Problem description - Arrange every line of the listing below as a Markdown table with two columns, Row and Line. Number the rows in order and omit blank lines.

Data lines -
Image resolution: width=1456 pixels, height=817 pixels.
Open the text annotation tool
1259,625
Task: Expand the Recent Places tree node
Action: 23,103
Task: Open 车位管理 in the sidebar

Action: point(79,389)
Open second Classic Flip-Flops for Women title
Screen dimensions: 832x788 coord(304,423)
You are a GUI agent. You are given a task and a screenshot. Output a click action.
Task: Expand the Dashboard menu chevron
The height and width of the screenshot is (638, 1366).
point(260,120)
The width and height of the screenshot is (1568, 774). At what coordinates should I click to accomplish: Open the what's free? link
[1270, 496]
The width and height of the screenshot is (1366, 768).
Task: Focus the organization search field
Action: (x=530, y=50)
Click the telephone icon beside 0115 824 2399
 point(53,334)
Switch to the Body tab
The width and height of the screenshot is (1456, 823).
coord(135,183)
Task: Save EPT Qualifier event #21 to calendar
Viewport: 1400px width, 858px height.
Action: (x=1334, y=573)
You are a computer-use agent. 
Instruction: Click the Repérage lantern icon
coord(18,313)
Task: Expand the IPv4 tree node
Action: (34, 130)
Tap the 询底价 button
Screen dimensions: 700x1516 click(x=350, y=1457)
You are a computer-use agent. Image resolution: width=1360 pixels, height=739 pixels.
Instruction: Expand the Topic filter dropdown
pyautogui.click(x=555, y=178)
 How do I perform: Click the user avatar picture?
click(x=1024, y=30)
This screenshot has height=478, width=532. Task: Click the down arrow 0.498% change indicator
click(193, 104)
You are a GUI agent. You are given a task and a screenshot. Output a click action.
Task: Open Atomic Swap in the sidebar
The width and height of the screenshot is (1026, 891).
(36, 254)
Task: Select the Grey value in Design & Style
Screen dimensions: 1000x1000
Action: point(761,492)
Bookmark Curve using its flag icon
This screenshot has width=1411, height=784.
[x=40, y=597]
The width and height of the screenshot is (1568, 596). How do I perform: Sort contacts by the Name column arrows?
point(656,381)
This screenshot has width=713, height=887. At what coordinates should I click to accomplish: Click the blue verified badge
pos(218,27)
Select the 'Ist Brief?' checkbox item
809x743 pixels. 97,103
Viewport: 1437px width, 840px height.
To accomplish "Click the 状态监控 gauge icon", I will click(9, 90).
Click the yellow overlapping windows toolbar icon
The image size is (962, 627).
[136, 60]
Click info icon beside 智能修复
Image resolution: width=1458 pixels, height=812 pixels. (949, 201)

Task output -
| Row | Line |
|---|---|
| 1 | Image resolution: width=1456 pixels, height=817 pixels. |
| 2 | Open the text annotation tool |
| 3 | 1259,625 |
| 4 | Task: Expand the Recent Places tree node |
| 5 | Action: 23,103 |
| 6 | Task: Open 车位管理 in the sidebar |
| 7 | Action: point(79,389) |
| 8 | Open second Classic Flip-Flops for Women title |
| 9 | Screen dimensions: 832x788 coord(304,423) |
| 10 | You are a GUI agent. You are given a task and a screenshot. Output a click action. |
| 11 | Task: Expand the Dashboard menu chevron |
| 12 | The height and width of the screenshot is (638, 1366). |
| 13 | point(260,120) |
| 14 | The width and height of the screenshot is (1568, 774). At what coordinates should I click to accomplish: Open the what's free? link |
| 15 | [1270, 496] |
| 16 | The width and height of the screenshot is (1366, 768). |
| 17 | Task: Focus the organization search field |
| 18 | Action: (x=530, y=50) |
| 19 | Click the telephone icon beside 0115 824 2399 |
| 20 |  point(53,334) |
| 21 | Switch to the Body tab |
| 22 | The width and height of the screenshot is (1456, 823). |
| 23 | coord(135,183) |
| 24 | Task: Save EPT Qualifier event #21 to calendar |
| 25 | Viewport: 1400px width, 858px height. |
| 26 | Action: (x=1334, y=573) |
| 27 | You are a computer-use agent.  |
| 28 | Instruction: Click the Repérage lantern icon |
| 29 | coord(18,313) |
| 30 | Task: Expand the IPv4 tree node |
| 31 | Action: (34, 130) |
| 32 | Tap the 询底价 button |
| 33 | Screen dimensions: 700x1516 click(x=350, y=1457) |
| 34 | You are a computer-use agent. Image resolution: width=1360 pixels, height=739 pixels. |
| 35 | Instruction: Expand the Topic filter dropdown |
| 36 | pyautogui.click(x=555, y=178) |
| 37 |  How do I perform: Click the user avatar picture? |
| 38 | click(x=1024, y=30) |
| 39 | This screenshot has height=478, width=532. Task: Click the down arrow 0.498% change indicator |
| 40 | click(193, 104) |
| 41 | You are a GUI agent. You are given a task and a screenshot. Output a click action. |
| 42 | Task: Open Atomic Swap in the sidebar |
| 43 | The width and height of the screenshot is (1026, 891). |
| 44 | (36, 254) |
| 45 | Task: Select the Grey value in Design & Style |
| 46 | Screen dimensions: 1000x1000 |
| 47 | Action: point(761,492) |
| 48 | Bookmark Curve using its flag icon |
| 49 | This screenshot has width=1411, height=784. |
| 50 | [x=40, y=597] |
| 51 | The width and height of the screenshot is (1568, 596). How do I perform: Sort contacts by the Name column arrows? |
| 52 | point(656,381) |
| 53 | This screenshot has width=713, height=887. At what coordinates should I click to accomplish: Click the blue verified badge |
| 54 | pos(218,27) |
| 55 | Select the 'Ist Brief?' checkbox item |
| 56 | 809x743 pixels. 97,103 |
| 57 | Viewport: 1437px width, 840px height. |
| 58 | To accomplish "Click the 状态监控 gauge icon", I will click(9, 90). |
| 59 | Click the yellow overlapping windows toolbar icon |
| 60 | The image size is (962, 627). |
| 61 | [136, 60] |
| 62 | Click info icon beside 智能修复 |
| 63 | Image resolution: width=1458 pixels, height=812 pixels. (949, 201) |